Erano stati i suoi occhi a farmi cedere, fronde incupite dal grigiore notturno di un animo tormentato dal rimorso, così mi erano apparsi o, forse, era stato soltanto il mio desiderio di averlo vicino a spingermi a mollare la mano al mio orgoglio. Perché io l'avevo ben inteso che senza di lui al mio fianco il mondo perdeva un po' di luce, l'avevo capito che la sua presenza nella mia vita era importante malgrado gli sbagli e mi ripetevo, quando il cervello entrava in funzione, che non potevo permettergli di avere così tanto ascendete su di me ma poi il cuore prendeva il sopravvento e io non sapevo più contrastarlo quel suo sorriso mascalzone.

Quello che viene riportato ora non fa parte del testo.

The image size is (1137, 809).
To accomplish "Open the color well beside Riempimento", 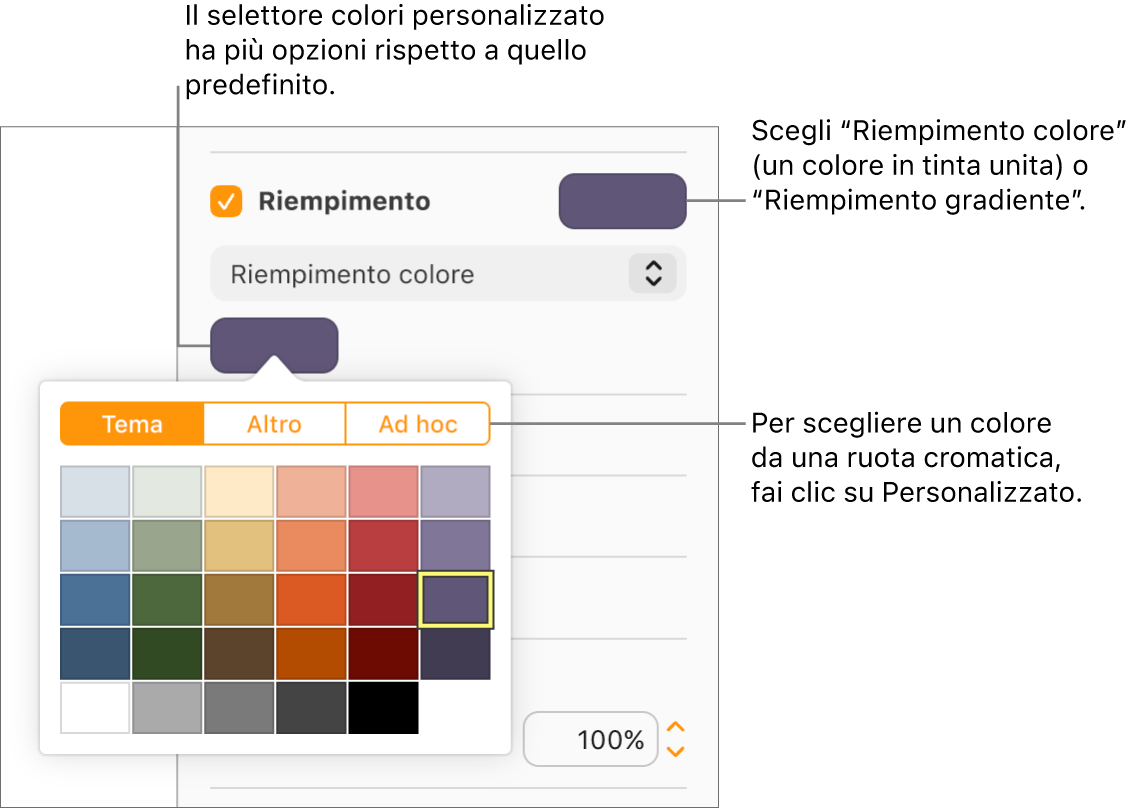I will (x=622, y=200).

Alex sembrava non volermi mollare, mi aveva stretto a sé come si fa con le cose belle, quelle che si conquistano con la fatica mentre il desiderio di averle aumenta a dismisura; mi aveva tenuto stretta come si fa con le cose importanti, quelle che comprendi lo siano solo nei momenti in cui le vedi allontanarsi, quelle che non sempre riesci a riavere indietro e quando accade fai di tutto per non lasciarle più andare.

E allora tu fallo! Proteggimi come fossi la tua cosa bella!

Lo guardavo guidare la mia auto mentre pensavo quelle cose e il cielo aranciato a causa di un sole calante rendeva i suoi tratti uno spettacolo che non mi sarei mai rifiutata di guardare, nonostante li conoscessi a memoria.

Eravamo in viaggio verso casa, la moto aveva deciso di lasciarla dai miei, non che avesse altra scelta dato che mia madre non mi avrebbe mai permesso di salire sulla sua Yamaha.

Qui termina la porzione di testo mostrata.